The only stockist I would say that I have an established business relationship with is a woman in Australia, who provides reliable, quality materials. Her name is Sonia and her business Dandeylene showcases her excellent content and work on social media!
TNN: Did you have a specific strategy when you launched Stitch Craft Blog?
McLean: I think my strategy has always been to do it because I enjoy it, and to be a part of the Etsy and crafting community in Glasgow. I also want to make a profit, but that’s not the sole reasoning for me. As I have a full-time job, I’m lucky that I don’t rely on it to pay my mortgage and bills. Maybe one day it will be my sole income, but I’m a long way off that.
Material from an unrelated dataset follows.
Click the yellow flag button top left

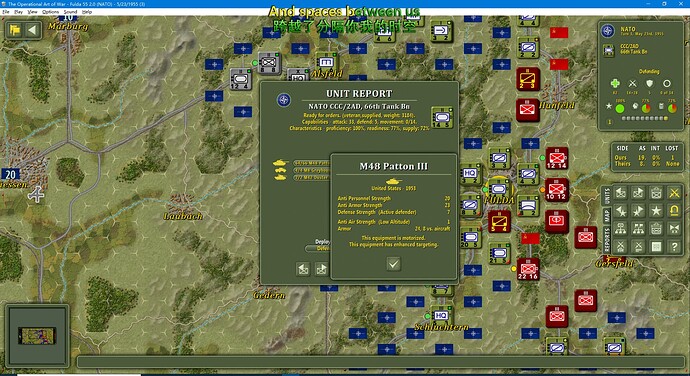15,30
TNN: How do you fund the business?
McLean: Solely from my wages from my full-time advocacy job. When I return after maternity leave, I will be on four days a week, plus we’ll have childcare, so business growth will be slightly smaller. I’m hoping with enough promotion and online presence that I can make enough profit to grow my product line.
As cross-stitch is so hard to price, I tend to go with my own method, but for cards I research how much other handmade cards go for. It’s a very saturated market but I think the customised nature of my cards really pleases people, and I do see repeat custom, so the quality is obviously up to scratch. I did up my prices a touch last year and saw an immediate drop in sales, so sometimes it is trial and error.
TNN: What are your thoughts for the future of Stitch Craft Blog?
McLean: My main concern is coming up with my own designs. I’ve so many ideas, but it takes a long, long time to make a basic design. I hope I can get some of my ideas onto paper soon and get creating.
I don’t think the market will ever be saturated with cross-stitch because it’s so time consuming, a lot of people don’t consider attempting it. Last year, I made some prints of my favourite cross-stitch pieces to establish whether it would be worth getting printed goods that can be recreated, and at a lower price point. My Christmas cards were well-received, so I need to make a timetable and get more printed for this year with new designs. Watch this space!